How will you honor the legacy of Martin Luther King Jr. this April 4, the anniversary of his assassination? How about by demanding that Congress get out of Wall Street’s pocket? How about by letting your representative know that you support economic equality and a just distribution of wealth in America? As Dr. King himself said, “This is America’s opportunity to help bridge the gulf between the haves and the have-nots. The question is whether America will do it. There is nothing new about poverty. What is new is that we now have the techniques and the resources to get rid of poverty. The real question is whether we have the will.”
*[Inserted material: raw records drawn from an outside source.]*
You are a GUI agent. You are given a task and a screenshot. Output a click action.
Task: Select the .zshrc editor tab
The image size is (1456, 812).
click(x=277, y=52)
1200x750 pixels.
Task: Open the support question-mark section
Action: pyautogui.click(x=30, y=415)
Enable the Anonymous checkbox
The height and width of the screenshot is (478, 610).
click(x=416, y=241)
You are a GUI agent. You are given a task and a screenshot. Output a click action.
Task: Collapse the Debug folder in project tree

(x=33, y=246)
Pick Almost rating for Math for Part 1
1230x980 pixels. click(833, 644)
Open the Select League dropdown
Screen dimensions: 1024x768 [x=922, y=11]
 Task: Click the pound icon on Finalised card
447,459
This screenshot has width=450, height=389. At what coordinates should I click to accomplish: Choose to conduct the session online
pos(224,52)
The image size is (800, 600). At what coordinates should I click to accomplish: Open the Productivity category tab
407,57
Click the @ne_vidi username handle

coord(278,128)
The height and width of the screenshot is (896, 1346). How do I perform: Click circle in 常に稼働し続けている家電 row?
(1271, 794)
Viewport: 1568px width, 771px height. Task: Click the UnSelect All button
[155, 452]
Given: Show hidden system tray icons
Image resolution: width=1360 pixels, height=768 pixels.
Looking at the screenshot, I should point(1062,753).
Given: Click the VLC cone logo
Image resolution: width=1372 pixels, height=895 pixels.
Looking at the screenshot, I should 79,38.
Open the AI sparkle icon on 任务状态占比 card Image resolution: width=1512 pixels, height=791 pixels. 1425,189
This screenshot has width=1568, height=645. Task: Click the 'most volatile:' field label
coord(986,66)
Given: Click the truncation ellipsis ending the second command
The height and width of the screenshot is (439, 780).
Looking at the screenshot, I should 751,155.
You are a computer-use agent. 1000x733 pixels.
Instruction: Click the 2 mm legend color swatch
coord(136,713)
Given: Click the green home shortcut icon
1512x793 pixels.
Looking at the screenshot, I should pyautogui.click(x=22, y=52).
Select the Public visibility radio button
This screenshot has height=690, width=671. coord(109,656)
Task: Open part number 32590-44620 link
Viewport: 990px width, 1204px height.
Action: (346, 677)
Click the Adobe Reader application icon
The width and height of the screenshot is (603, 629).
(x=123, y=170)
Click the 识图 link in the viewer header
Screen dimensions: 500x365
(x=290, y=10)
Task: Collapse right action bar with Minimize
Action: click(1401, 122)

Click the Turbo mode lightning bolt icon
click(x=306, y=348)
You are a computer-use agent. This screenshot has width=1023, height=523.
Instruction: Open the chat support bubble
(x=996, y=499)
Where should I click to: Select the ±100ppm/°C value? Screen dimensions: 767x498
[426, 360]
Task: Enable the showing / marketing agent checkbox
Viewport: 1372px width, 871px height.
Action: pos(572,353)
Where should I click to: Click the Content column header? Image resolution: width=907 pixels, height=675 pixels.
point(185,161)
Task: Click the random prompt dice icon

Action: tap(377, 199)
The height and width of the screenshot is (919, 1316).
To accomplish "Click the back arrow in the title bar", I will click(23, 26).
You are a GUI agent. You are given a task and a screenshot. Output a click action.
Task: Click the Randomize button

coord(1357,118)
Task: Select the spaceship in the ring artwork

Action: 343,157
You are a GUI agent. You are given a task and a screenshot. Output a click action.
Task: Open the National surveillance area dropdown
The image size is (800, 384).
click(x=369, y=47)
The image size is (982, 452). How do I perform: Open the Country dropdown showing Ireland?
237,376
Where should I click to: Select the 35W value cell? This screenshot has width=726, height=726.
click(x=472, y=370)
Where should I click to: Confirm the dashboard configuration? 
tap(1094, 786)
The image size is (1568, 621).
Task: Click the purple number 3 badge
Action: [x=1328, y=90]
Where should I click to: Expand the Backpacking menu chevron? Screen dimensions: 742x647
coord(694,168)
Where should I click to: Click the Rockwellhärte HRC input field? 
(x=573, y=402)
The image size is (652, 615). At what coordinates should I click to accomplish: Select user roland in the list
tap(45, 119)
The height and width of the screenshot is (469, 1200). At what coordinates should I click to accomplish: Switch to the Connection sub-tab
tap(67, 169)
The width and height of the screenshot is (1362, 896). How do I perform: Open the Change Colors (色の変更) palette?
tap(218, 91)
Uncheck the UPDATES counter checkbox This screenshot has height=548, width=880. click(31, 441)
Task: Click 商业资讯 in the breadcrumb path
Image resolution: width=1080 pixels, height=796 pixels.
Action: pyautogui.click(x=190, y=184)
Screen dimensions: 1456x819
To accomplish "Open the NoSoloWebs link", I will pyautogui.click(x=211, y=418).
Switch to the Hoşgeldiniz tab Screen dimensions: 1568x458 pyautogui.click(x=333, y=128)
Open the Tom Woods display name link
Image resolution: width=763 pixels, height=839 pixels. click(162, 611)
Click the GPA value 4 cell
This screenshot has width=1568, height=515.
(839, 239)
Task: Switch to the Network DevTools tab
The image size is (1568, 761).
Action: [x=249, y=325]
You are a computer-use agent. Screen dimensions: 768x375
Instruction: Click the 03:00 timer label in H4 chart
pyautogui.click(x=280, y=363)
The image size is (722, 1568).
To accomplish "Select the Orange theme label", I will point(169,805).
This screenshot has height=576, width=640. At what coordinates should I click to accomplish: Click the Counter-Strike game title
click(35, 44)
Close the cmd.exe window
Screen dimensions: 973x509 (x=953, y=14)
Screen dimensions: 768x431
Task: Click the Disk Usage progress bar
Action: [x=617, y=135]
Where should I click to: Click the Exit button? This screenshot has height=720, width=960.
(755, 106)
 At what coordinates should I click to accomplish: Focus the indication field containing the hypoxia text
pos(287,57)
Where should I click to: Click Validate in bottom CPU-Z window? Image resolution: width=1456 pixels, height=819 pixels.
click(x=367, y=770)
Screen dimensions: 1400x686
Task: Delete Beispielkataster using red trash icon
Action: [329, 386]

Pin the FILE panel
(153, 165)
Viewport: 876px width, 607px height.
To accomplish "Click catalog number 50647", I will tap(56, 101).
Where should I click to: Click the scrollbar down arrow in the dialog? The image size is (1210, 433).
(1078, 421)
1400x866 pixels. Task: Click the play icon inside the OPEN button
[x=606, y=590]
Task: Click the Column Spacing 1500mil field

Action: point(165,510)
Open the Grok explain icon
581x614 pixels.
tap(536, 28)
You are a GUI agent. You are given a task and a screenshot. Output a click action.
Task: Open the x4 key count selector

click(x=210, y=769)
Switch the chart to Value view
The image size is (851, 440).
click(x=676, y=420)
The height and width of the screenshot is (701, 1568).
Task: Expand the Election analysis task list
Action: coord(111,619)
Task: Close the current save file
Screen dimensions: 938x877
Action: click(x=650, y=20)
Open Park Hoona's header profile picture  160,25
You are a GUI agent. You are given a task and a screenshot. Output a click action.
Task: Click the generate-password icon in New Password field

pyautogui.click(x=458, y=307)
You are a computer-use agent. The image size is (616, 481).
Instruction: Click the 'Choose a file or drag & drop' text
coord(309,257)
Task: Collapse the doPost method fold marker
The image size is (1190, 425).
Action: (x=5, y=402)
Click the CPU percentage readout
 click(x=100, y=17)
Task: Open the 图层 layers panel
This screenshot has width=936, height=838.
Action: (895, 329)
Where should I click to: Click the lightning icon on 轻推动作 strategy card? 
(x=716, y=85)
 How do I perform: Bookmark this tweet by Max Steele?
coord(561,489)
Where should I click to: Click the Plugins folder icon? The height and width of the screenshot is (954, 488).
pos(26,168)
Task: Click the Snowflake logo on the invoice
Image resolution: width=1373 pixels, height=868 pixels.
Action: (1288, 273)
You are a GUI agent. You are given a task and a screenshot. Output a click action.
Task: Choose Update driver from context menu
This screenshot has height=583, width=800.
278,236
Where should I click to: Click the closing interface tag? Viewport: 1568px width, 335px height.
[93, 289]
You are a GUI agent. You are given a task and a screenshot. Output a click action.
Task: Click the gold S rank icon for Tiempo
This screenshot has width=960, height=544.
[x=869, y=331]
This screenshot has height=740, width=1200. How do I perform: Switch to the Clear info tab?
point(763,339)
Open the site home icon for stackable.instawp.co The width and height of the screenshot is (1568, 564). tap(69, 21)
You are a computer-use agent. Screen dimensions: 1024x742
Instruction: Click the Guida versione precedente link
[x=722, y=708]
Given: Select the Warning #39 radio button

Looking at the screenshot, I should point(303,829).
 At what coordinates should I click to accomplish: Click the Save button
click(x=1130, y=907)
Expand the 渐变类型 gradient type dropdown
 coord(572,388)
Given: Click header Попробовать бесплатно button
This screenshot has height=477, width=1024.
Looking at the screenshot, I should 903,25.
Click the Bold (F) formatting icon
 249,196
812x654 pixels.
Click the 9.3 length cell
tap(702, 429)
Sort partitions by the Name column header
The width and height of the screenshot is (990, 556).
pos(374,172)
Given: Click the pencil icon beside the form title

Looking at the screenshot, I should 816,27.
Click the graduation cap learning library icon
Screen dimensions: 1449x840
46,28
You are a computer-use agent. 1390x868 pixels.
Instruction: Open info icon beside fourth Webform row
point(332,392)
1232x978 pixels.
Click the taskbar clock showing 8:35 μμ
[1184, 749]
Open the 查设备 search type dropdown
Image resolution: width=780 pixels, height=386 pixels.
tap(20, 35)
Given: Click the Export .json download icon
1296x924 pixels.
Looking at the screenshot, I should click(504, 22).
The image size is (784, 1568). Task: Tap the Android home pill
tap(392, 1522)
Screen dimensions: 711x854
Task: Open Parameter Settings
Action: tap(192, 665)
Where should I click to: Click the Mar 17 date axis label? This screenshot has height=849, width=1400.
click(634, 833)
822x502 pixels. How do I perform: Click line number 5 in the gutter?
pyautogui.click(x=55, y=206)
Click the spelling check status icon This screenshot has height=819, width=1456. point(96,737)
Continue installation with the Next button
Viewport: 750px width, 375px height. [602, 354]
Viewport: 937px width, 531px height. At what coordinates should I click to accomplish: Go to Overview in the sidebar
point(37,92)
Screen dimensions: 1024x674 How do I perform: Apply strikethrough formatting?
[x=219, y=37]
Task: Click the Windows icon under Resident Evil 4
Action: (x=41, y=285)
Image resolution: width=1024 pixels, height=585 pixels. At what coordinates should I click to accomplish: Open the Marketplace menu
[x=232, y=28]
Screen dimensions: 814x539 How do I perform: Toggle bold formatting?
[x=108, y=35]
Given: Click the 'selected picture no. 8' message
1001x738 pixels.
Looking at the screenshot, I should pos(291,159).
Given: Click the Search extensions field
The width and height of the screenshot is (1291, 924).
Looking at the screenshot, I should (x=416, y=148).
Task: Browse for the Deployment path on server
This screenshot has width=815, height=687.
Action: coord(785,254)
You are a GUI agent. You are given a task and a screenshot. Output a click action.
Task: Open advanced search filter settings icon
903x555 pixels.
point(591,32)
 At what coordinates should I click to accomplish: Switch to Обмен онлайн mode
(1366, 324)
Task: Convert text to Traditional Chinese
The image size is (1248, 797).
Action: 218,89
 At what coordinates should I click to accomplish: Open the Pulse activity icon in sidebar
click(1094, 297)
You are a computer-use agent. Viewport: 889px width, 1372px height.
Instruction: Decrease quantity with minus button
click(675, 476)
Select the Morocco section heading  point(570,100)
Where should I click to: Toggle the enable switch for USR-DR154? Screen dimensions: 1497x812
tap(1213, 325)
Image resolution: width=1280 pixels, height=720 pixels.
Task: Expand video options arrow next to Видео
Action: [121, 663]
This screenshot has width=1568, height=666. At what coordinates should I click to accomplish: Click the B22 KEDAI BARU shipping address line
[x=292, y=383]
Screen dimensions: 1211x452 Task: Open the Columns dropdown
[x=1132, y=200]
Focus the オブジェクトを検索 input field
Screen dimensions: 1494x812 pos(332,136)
Still, forty-six years after Dr. King’s murder, the gulf between haves and have-nots is wider than ever. During the 2009–10 recovery, for example, incomes for one-percenters rose by 11.6 percent, while everyone else saw theirs grow by 0.2 percent. Worse still, too many in Congress are colluding with the haves to make sure things stay that way. Our nation’s capital, both political and monetary is moving in the wrong direction.
On April 4, 2014, you can make your voice be heard by participating in a nationwide series of demonstrations in favor of HR 1579, Rep. Keith Ellison’s (D-MN) Inclusive Prosperity Act, a financial transaction—or Robin Hood—tax. Organized in part by National Nurses United, the nation’s largest union and professional organization for registered nurses, the April 4th action will target twenty-five members of Congress in eleven states by staging vigils at the legislators’ home offices in their districts. The message of the vigils is simple: Pass the Robin Hood Tax. After all, Ellison asks, “Didn’t America step up to the plate when Wall Street needed help?” And as I wrote two years ago, “Wall Street owes us.”
“We need to have real revenue, not just have one austerity measure after another,” says Charles Idelson, Communications Director for National Nurses United. “The last thing the American people need is more austerity. Much of the country is still in a recession.” That revenue might be found in a Robin Hood Tax.
Idelson points out that while you and I pay a sales tax on our daily transactions (AK, DE, MT, NH, and OR excepted), Wall Street pays nothing on speculative transactions (some of which can take as little as 3 milliseconds to complete). Robin Hood taxes those trades, to the tune of as much as $350 billion per year. Why Wall Street? Idelson invokes bank robber Willie Sutton: “A truly equitable society is the burning issue of our time. If we’re ever going to tackle this, we’ve got to have additional revenue. We should go where the money is. Wall Street was rewarded for trashing our economy with bailouts and bonuses. The Robin Hood Tax puts a requirement on them to put a little bit back into society.”
Your voice matters, and your participation can be powerful. It’s high time to question the inevitability of Wall Street and Congress’s friends-with-benefits relationship.
And there is cause for cautious optimism. Recently, Robin Hood Tax proponents found some ammunition in an unlikely place: Dave Camp (R-MI), Chairman of House Ways and Means Committee. Within his larger tax-reform plan, Camp has proposed a 0.035 percent quarterly tax on bank assets for institutions with assets in excess of $500 billion (i.e., the too-big-to-fail fraternity).
The takeaway here is not so much the tax itself (which is part of a generally undesirable slate of proposals), but the fact that it derives from a GOP congressman. “For FTT supporters,” says Sarah Anderson of the Institute for Policy Studies, “this creates an opportunity to say that there is bipartisan support for taxing the financial sector.” Unlike the Robin Hood Tax, Camp’s proposal taxes assets, not transactions, but still, Anderson points out, “[I]t’s the first time we’ve had Republican support for increasing financial sector taxation.” That Wall Street hates it is a good sign: Goldman Sachs even canceled a GOP fundraiser in protest.
So this April 4, join the nation’s nurses and demand that America commit to Dr. King’s ideals. Petition your representative to support HR 1579. We can achieve economic justice in this country, but only if we put forth the same broad, sustained effort that Wall Street uses to get its way. It doesn’t have to be just the banks that are too big to fail.